I Vignaioli Montepulciano #quelliveriditoscana hanno scelto Villa Necchi Campiglio, la splendida villa déco nel centro di Milano di proprietà del Fai, per offrire un viaggio del gusto. Gli ospiti hanno potuto assaggiare la Docg più longeva d'Italia e scoprire le sue caratteristiche, grazie alla presenza dei produttori delle aziende associate. Il presidente dei Vignaioli Montepulciano, Luca Tiberini, ha sottolineato l'importanza dell'unione di aziende.

Un momento della serata (Vignaioli Montepulciano Stop alla chimica in vigna)
Un momento della serata

Infatti la nuova amministrazione del Consorzio di Tutela del Vino Nobile di Montepulciano ha intrapreso una strada unitaria e una condivisione degli obiettivi futuri.

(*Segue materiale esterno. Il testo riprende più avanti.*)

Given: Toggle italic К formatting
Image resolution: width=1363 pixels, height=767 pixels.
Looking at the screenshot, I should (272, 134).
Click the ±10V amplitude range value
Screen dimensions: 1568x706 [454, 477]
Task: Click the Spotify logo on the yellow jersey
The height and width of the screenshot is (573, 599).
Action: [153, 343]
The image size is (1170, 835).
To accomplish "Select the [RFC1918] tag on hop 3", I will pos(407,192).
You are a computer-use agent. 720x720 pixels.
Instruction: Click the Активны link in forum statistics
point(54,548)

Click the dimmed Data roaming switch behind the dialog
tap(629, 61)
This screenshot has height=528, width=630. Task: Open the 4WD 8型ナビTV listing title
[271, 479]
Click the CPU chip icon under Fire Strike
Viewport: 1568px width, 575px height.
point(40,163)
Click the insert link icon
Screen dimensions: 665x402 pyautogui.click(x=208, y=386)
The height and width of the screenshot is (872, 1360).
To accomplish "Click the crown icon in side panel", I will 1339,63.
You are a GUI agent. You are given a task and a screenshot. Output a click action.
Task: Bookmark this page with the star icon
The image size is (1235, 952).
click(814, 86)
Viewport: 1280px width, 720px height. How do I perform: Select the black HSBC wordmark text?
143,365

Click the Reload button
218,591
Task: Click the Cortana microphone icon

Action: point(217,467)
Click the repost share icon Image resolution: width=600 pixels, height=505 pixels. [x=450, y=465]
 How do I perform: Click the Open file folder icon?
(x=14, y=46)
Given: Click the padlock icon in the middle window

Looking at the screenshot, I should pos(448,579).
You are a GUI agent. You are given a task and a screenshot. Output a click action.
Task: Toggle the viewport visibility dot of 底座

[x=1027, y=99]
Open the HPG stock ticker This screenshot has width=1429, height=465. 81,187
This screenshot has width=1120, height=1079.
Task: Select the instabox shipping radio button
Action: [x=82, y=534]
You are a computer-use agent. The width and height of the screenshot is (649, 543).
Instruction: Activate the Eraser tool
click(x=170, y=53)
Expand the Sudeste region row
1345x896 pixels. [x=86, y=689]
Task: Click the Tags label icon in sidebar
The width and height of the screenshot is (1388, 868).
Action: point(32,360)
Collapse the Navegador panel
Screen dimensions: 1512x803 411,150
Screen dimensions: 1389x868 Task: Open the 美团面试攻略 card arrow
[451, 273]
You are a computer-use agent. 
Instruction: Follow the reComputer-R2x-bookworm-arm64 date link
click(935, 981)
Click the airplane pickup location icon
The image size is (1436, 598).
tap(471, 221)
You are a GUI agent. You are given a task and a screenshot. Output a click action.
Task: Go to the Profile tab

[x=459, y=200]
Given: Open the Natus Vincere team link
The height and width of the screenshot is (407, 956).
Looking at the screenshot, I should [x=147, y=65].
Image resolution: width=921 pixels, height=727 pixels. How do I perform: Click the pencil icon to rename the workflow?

Montepulciano gode di un terroir unico che gli associati s’impegnano a valorizzare, passando necessariamente attraverso una drastica riduzione del ricorso alle molecole di sintesi chimica. Dunque i soci assumono l’impegno a non utilizzare diserbanti chimici e a procedere gradualmente verso una produzione priva di antiparassitari sistemici e concimi chimici.

La ritrovata unione di tutte le aziende all’interno del Consorzio è la strada perfetta per posizionare il Vino Nobile di Montepulciano nell’élite mondiale dei grandi vini. Va ricordato che il vino nobile deve essere ottenuto da Sangiovese e /o Prugnolo Gentile minimo al 85%. La degustazione tecnica con la presentazione di Vignaioli Montepulciano è stata guidata dal noto enologo Umberto Trombelli che ha spiegato le caratteristiche organolettiche di ogni vino. Al termine gli ospiti hanno potuto assaporare sapori toscani e del territorio toscano, grazie alla collaborazione delle Condotte Slow Food di Milano e di Montepulciano-Chiusi. Inoltre la Comunità Slow Food per la Valorizzazione dell'Olivo Minuta di Chiusi ci ha fatto scoprire un olio extravergine d'oliva della raccolta appena conclusa, particolarmente ricco di polifenoli.